Se poi si osserva che l’Africa ha la popolazione più giovane del mondo, con due cittadini su tre che hanno meno di 25 anni, bisogna prendere atto che nei prossimi anni si affacceranno sul mercato del lavoro 15 milioni di giovani africani all’anno. Questi sono i fatti, e non c’è alcun dubbio che una politica miope da parte dell’Europa, che peraltro porta responsabilità storiche enormi nei confronti dello sviluppo africano (prime tra tutte colonialismo e neocolonialismo che per secoli hanno saccheggiato e sfruttato selvaggiamente le risorse di questo continente), porta e porterà sempre di più in futuro a pagare lo scotto di un esodo di proporzioni sempre maggiori. Questo perché non si può costringere milioni di giovani a restare in paesi senza prospettive e senza lavoro, specie quando questa situazione è creata da ingiustizie perpetrate negli anni proprio da quei paesi occidentali che oggi costruiscono muri, fatti di mattoni o di leggi che siano.
Non solo l’Europa dovrà trovare risposte adeguate, ma dovrà anche farlo in fretta.
Se da un lato la politica, come scriveva Ezio Mauro qualche giorno fa su questo stesso giornale, ha il compito ineludibile di affrontare i temi della sicurezza e della solidarietà, dall’altro lato si deve introdurre il tema della fraternità proprio in seno allo stesso dibattito pubblico. Non è poesia e nemmeno utopia ingenua, questa è realpolitik.
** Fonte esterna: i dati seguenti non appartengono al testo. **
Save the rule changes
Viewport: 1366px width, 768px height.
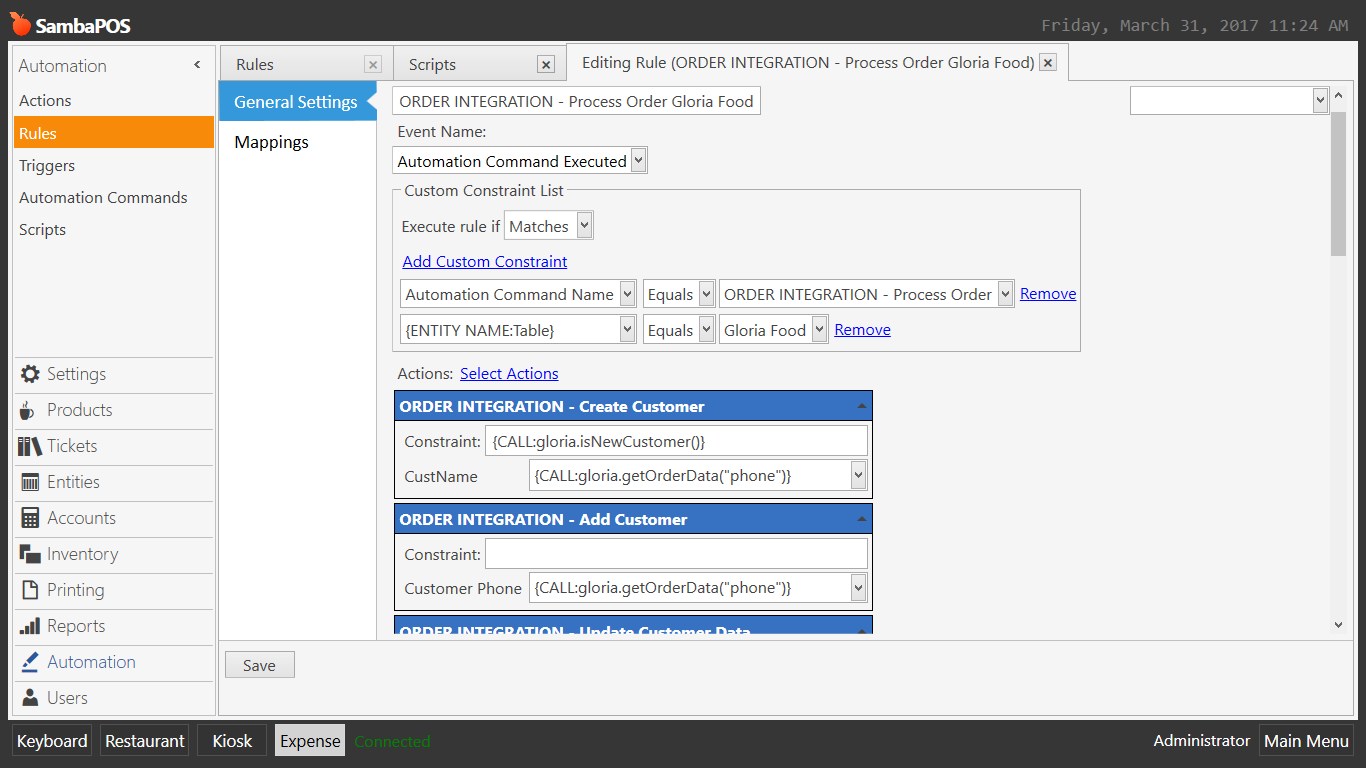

Nei giorni in cui a Torino si apre Terra Madre, la grande assise dei contadini del mondo, la centralità del continente africano e l’importanza, al suo interno, di un settore agricolo vitale che va dall’agricoltura di sussistenza fino alle grandi aziende agricole intensive, ci richiama a una riflessione su un processo di sostegno di economie locali che l’Europa, non per carità pelosa ma quasi per un dovere di responsabile “restituzione”, deve avere il coraggio di mettere in atto. Uno sforzo di cooperazione seria in questo senso può rappresentare una grande leva di cambiamento, un reale passo nella direzione dell’equità e della giustizia.
Davanti alla violenza delle guerre, del cambiamento climatico e all’arroganza del land grabbing, il ruolo di milioni di agricoltori di piccola scala che in Africa prendono in mano con responsabilità i destini delle comunità locali e di una sana economia territoriale è decisivo per offrire risposte serie, credibili e di ampio respiro. E su questo le istituzioni europee e nazionali non possono rimanere silenti e inattive, perché in questo processo si gioca anche il futuro del vecchio continente e dei suoi abitanti.
Se sicurezza e solidarietà sono i pilastri del mandato politico, questi non possono sussistere senza la fraternità a costituirne la base. Citando Edgar Morin “ho fede nell’amore, nella fraternità, nell’amicizia… Dobbiamo essere fratelli proprio perché siamo perduti”.